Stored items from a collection
++++++

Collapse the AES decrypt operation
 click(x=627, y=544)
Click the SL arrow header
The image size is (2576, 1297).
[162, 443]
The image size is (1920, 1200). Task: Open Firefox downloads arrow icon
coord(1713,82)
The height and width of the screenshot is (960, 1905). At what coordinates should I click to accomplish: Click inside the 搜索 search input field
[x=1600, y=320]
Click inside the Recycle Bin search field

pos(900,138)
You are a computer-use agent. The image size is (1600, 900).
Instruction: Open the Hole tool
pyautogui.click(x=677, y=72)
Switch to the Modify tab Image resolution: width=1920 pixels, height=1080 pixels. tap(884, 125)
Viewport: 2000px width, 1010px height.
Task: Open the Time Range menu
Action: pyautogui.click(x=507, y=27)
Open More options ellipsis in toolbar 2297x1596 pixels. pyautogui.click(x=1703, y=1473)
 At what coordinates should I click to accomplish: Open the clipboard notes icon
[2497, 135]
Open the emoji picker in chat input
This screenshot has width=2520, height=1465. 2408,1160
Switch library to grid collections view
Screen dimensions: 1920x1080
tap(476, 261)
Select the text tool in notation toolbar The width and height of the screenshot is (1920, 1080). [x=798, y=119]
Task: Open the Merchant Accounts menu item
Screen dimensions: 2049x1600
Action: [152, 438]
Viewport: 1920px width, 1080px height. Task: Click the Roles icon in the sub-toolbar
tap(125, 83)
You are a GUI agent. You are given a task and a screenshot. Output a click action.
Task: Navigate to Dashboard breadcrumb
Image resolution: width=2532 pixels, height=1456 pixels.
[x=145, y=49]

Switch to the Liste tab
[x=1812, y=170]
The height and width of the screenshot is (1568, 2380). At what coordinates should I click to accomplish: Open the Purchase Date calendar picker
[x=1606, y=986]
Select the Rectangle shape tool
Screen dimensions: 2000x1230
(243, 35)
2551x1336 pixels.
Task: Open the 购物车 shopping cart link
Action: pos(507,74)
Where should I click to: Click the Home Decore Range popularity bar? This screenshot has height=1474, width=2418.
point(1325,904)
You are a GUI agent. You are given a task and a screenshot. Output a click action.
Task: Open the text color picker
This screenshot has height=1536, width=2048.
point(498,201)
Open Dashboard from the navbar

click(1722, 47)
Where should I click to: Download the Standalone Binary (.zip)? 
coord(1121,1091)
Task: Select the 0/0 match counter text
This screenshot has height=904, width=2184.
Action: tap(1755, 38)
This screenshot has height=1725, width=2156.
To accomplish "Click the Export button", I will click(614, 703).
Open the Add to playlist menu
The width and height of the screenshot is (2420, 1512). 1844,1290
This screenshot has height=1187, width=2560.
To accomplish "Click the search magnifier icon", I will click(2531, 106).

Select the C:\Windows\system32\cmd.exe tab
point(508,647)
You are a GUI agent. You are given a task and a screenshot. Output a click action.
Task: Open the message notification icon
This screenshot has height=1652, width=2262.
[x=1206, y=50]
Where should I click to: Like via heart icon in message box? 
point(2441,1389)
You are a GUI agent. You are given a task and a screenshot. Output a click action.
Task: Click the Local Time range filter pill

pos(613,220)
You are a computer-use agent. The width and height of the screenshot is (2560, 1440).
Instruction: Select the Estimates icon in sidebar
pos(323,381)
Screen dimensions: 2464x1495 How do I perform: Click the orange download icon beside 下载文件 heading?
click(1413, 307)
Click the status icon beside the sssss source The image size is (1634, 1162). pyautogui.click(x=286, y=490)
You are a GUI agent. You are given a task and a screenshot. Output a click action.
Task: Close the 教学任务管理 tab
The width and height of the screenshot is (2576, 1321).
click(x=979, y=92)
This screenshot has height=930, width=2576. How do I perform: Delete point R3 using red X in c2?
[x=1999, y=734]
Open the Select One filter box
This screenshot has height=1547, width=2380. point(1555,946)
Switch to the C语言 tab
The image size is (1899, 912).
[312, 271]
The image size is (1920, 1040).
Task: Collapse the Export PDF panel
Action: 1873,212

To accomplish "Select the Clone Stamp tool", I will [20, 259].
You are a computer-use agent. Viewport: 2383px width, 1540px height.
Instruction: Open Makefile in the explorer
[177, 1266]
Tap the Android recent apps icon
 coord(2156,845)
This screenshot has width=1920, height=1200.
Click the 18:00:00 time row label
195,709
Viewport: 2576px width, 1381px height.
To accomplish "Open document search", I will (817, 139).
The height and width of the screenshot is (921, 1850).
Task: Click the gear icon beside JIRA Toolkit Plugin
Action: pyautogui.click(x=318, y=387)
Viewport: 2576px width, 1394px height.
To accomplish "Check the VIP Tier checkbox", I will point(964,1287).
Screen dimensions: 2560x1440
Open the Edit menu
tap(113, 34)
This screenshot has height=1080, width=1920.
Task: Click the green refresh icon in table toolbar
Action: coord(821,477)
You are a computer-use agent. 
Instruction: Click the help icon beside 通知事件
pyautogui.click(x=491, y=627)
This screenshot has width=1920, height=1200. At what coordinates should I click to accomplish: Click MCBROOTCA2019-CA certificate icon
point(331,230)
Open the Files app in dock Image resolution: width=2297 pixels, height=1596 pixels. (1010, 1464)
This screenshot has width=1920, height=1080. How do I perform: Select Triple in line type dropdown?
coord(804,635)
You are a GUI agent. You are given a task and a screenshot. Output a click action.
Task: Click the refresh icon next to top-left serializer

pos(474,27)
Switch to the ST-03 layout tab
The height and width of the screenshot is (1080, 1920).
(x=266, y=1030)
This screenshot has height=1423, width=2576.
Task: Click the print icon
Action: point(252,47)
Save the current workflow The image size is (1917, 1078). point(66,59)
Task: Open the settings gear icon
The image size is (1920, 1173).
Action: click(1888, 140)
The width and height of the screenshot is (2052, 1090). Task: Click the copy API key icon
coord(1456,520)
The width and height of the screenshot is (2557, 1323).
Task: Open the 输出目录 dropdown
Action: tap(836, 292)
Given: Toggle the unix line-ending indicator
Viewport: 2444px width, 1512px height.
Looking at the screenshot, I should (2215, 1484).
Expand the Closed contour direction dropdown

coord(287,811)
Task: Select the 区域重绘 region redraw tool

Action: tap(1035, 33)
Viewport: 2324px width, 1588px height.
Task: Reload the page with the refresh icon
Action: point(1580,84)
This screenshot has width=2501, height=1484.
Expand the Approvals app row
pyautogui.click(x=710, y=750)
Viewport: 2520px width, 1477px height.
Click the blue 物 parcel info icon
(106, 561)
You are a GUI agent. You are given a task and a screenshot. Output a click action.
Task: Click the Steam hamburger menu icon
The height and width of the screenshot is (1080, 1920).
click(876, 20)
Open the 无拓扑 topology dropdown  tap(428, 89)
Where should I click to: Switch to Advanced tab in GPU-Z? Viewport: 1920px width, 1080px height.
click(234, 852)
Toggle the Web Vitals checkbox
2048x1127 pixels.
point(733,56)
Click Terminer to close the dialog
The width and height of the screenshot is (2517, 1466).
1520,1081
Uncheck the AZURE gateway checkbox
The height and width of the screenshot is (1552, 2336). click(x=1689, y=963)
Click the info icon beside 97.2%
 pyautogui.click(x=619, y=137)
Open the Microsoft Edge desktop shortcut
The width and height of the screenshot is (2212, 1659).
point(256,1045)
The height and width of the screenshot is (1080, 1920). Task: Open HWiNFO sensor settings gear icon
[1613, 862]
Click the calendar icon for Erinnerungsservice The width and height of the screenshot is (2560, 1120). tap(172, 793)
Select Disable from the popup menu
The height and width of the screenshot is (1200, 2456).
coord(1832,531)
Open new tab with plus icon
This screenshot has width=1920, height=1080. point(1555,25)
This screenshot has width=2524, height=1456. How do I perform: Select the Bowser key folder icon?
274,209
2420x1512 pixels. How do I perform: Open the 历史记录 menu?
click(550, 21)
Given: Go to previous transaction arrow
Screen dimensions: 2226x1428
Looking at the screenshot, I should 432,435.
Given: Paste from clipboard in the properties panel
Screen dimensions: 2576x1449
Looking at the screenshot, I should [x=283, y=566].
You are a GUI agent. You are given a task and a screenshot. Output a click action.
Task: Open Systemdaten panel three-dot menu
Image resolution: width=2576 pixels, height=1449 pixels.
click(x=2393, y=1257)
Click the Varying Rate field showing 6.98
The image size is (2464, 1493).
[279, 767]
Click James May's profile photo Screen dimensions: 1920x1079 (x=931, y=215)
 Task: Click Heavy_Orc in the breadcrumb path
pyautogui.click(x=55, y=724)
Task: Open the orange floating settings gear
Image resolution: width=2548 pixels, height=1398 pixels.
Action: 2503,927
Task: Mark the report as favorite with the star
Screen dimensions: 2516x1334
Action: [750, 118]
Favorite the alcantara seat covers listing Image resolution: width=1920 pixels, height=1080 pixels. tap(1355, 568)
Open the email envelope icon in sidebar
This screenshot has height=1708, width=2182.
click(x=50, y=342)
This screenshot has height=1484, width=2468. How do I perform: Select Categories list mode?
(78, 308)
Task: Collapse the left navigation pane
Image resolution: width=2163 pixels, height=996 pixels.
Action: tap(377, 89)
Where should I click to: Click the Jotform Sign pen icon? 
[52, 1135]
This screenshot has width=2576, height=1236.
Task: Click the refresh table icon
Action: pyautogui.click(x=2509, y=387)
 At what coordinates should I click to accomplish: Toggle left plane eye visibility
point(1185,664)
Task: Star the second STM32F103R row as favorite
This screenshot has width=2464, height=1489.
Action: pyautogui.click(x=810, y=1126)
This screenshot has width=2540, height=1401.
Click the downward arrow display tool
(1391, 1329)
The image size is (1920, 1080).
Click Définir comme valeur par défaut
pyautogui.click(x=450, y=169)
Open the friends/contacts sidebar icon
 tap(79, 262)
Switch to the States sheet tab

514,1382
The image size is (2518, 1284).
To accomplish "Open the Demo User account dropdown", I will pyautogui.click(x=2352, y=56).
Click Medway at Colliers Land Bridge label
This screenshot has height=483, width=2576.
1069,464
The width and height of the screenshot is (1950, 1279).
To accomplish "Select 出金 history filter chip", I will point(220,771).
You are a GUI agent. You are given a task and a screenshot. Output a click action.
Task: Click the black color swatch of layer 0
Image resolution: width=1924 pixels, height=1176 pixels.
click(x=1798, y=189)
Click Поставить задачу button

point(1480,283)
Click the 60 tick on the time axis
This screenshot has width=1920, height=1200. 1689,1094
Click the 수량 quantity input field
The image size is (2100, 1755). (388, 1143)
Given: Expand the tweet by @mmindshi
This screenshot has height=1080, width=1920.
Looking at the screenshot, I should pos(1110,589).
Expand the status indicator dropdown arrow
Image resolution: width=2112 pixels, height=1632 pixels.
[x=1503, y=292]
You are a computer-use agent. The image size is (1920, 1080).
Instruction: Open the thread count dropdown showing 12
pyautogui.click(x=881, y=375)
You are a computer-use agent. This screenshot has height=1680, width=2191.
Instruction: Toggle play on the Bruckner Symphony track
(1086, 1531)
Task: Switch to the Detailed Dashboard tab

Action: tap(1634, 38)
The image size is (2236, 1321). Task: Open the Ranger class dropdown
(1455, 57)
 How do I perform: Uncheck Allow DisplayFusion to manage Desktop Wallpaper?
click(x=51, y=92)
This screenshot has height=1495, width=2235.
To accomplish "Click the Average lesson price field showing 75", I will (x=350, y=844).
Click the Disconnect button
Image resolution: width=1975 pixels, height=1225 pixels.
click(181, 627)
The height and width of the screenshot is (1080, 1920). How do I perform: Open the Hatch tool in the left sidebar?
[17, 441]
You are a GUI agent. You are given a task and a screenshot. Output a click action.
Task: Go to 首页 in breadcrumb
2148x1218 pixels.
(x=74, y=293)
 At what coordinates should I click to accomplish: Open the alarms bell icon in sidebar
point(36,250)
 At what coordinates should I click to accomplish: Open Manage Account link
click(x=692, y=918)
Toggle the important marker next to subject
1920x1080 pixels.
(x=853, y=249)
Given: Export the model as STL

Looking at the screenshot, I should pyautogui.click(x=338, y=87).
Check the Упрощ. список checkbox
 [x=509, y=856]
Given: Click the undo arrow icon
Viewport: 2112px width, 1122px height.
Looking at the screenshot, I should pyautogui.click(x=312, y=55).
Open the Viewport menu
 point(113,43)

++++++

### What needs to be done
Among the lines of the data, find every one that holds "text" and copy it.

### Output of the task
Select the text tool in notation toolbar The width and height of the screenshot is (1920, 1080). [x=798, y=119]
Task: Open the text color picker
Task: Select the 0/0 match counter text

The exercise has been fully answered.